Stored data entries

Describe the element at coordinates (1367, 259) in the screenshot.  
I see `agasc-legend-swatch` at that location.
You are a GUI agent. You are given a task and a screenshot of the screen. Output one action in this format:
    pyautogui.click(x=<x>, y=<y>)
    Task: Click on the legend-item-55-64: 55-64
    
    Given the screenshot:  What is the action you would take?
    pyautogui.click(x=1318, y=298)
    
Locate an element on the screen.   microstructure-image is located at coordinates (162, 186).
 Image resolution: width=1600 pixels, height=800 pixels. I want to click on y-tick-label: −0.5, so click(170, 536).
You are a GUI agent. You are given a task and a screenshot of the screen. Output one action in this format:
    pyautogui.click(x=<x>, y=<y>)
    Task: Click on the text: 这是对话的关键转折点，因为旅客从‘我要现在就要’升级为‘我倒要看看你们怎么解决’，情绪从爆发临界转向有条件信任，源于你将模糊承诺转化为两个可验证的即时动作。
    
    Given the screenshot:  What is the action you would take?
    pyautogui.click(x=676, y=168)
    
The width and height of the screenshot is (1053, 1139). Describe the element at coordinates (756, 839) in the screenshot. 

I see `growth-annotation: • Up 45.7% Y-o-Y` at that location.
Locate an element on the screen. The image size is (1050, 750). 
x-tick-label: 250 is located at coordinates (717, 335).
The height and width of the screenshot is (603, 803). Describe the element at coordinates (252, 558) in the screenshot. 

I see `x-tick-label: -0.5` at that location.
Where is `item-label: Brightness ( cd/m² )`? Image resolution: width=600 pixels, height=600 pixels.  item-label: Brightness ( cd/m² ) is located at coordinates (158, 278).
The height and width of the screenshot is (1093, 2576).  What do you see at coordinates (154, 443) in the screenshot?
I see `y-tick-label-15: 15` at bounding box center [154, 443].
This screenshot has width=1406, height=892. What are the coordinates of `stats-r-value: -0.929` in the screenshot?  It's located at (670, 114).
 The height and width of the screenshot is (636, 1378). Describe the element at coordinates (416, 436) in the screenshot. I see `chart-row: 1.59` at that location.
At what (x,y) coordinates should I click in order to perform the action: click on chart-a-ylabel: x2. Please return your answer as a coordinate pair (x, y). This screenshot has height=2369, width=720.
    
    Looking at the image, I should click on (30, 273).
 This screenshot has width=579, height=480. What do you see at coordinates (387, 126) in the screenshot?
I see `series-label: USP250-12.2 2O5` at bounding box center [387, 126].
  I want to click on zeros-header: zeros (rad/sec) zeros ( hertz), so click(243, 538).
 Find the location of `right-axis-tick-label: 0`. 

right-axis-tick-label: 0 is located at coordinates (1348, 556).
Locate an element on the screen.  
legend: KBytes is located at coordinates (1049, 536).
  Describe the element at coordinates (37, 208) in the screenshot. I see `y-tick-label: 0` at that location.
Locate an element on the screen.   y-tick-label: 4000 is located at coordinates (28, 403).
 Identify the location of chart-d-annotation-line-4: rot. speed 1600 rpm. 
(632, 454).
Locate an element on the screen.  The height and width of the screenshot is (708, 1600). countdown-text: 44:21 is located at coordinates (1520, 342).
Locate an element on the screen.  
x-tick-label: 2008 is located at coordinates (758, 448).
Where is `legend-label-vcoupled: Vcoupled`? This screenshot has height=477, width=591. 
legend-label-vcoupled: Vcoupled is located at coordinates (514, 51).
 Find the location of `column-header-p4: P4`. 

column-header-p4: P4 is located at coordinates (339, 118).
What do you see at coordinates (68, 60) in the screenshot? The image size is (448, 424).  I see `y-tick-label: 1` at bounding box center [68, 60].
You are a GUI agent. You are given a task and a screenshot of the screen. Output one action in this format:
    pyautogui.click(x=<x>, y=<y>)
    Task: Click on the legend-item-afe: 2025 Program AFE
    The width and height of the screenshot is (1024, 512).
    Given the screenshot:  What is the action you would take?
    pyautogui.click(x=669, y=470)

YOUR ASSIGNMENT: Return each line of the data above that contains the string "axis".

RESULT:
 Find the location of `right-axis-tick-label: 0`. 
right-axis-tick-label: 0 is located at coordinates (1348, 556).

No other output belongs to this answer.